Nicht in der Lage, für die Unterkunft zu bezahlen, war der Mann gezwungen, ein halbes Jahr… auf einem Baum zu verbringen. Das Leben zwingt Menschen manchmal in Situationen, in denen die Wahl unmöglich und grausam erscheint. So erging es auch einem Bewohner Malaysias, der ganze sechs Monate zwischen den Ästen lebte. Er baute sich eine improvisierte „Unterkunft“, hängte bescheidene Habseligkeiten direkt am Baum auf und schlief in beachtlicher Höhe, täglich das Risiko eingehend, herunterzufallen.

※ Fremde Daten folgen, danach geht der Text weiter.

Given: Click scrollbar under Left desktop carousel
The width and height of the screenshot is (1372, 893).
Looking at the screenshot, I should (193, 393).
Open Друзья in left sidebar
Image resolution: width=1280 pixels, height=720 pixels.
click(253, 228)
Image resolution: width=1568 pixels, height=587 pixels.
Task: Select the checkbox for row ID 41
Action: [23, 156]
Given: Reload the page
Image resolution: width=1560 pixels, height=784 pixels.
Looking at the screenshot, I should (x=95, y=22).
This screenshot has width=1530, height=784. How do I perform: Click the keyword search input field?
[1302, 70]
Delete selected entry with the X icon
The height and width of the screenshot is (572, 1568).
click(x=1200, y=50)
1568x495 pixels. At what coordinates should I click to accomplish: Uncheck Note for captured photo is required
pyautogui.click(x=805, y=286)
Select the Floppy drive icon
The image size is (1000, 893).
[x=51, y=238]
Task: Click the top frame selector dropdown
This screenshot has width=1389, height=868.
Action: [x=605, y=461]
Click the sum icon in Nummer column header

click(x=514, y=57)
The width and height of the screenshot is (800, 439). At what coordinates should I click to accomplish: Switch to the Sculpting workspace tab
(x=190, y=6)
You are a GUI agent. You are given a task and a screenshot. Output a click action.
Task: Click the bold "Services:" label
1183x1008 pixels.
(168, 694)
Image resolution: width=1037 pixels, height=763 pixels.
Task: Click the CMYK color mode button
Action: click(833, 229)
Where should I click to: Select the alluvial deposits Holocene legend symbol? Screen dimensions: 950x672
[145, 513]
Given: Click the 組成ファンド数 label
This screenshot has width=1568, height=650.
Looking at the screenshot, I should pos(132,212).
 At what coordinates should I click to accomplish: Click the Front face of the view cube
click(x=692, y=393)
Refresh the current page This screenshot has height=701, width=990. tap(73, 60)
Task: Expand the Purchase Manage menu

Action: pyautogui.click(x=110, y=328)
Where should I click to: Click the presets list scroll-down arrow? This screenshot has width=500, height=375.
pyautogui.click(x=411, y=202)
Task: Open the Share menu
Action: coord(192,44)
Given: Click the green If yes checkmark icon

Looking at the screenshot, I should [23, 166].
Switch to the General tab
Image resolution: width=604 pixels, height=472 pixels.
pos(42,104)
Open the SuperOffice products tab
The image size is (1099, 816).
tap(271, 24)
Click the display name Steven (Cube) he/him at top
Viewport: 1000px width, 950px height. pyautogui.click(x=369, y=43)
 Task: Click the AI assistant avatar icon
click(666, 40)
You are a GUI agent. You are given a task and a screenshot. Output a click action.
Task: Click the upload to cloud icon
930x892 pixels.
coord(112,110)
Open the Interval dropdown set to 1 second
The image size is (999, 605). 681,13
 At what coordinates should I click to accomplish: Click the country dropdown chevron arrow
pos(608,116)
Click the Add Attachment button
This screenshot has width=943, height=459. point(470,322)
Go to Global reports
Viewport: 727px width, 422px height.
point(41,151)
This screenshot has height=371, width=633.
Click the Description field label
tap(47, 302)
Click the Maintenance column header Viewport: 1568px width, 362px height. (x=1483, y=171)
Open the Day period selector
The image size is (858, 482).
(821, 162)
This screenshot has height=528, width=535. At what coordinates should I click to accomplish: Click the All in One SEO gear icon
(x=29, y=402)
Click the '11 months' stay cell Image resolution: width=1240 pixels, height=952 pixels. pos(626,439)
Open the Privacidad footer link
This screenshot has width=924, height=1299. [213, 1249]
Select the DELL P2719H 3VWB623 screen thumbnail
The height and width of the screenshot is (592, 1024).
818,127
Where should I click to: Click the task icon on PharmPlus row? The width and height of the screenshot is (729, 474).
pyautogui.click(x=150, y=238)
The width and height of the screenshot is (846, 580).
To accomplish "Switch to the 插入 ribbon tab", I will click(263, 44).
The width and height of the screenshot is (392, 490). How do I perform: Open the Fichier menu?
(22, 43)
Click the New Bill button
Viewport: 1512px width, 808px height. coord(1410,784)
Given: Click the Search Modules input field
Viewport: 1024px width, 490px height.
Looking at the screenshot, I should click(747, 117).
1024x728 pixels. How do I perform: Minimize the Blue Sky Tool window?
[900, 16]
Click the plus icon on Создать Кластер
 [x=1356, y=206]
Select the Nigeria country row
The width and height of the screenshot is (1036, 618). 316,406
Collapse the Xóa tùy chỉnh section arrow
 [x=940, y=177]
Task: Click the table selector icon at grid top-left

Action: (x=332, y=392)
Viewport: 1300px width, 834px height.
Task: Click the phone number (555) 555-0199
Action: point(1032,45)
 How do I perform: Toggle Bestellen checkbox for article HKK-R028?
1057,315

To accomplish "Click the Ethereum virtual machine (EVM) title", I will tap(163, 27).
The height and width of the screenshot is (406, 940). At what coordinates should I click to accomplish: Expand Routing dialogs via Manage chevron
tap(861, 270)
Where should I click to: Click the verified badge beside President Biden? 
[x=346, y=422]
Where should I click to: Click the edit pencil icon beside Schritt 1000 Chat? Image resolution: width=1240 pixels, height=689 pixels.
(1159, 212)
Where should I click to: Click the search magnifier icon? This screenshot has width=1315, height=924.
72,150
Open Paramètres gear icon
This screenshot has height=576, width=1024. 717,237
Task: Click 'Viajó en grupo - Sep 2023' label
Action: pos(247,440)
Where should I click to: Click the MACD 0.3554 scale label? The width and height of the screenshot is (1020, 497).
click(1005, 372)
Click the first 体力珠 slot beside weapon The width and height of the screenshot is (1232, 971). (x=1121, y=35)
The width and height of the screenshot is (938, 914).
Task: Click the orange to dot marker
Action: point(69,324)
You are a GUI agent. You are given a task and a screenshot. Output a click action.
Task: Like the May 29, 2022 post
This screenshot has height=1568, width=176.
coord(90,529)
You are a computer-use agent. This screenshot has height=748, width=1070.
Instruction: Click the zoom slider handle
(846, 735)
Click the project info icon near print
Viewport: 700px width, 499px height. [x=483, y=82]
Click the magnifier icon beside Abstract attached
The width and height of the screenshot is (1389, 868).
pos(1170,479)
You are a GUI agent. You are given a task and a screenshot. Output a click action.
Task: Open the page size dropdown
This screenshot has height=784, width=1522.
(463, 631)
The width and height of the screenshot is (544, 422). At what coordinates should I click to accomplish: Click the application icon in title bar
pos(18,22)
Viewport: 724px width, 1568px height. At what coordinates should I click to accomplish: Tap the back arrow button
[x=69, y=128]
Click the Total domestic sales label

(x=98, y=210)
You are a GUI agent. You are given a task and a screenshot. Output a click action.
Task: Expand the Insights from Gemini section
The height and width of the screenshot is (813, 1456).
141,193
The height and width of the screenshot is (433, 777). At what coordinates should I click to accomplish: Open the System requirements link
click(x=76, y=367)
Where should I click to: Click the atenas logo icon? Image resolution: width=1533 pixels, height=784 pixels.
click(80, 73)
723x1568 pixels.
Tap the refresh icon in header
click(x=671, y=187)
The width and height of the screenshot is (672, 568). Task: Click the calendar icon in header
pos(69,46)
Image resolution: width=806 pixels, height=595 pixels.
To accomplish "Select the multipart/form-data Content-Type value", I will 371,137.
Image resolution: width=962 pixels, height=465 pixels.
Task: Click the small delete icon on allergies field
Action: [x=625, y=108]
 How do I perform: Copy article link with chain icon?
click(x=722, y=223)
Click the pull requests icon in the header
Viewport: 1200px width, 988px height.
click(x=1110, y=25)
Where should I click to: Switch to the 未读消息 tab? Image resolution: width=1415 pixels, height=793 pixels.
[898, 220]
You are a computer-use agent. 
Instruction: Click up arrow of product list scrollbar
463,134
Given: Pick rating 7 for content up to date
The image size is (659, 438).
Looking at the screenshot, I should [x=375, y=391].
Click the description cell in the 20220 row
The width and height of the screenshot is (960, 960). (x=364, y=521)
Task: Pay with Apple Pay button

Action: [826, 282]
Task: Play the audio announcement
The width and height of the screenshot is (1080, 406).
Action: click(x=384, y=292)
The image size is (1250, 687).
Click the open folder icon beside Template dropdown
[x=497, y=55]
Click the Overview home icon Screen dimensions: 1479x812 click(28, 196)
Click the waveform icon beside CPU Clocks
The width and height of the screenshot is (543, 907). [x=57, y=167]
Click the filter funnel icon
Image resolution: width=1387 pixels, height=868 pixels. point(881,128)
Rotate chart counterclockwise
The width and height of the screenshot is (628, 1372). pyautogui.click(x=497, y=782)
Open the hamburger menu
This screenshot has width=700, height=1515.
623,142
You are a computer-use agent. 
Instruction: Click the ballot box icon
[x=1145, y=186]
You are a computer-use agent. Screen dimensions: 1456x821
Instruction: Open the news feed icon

Früher verdiente der Mann sein Geld mit der Herstellung von Kissen, aber nach dem Verlust seines Jobs blieb er ohne Einkommen und schließlich ohne Lebensunterhalt. Das führte ihn zu dieser verzweifelten Entscheidung. Der einzige Vorteil dieses Unterschlupfes war die relative Abgeschiedenheit – das dichte Blätterdach verbarg ihn zuverlässig vor neugierigen Blicken.
Glücklicherweise wurde diese Geschichte von dem bekannten malaysischen Wohltäter Kuan Chi Heng bemerkt. Er half dem Obdachlosen finanziell, gab ihm die Chance, ein Zimmer zu mieten und ein neues Leben zu beginnen.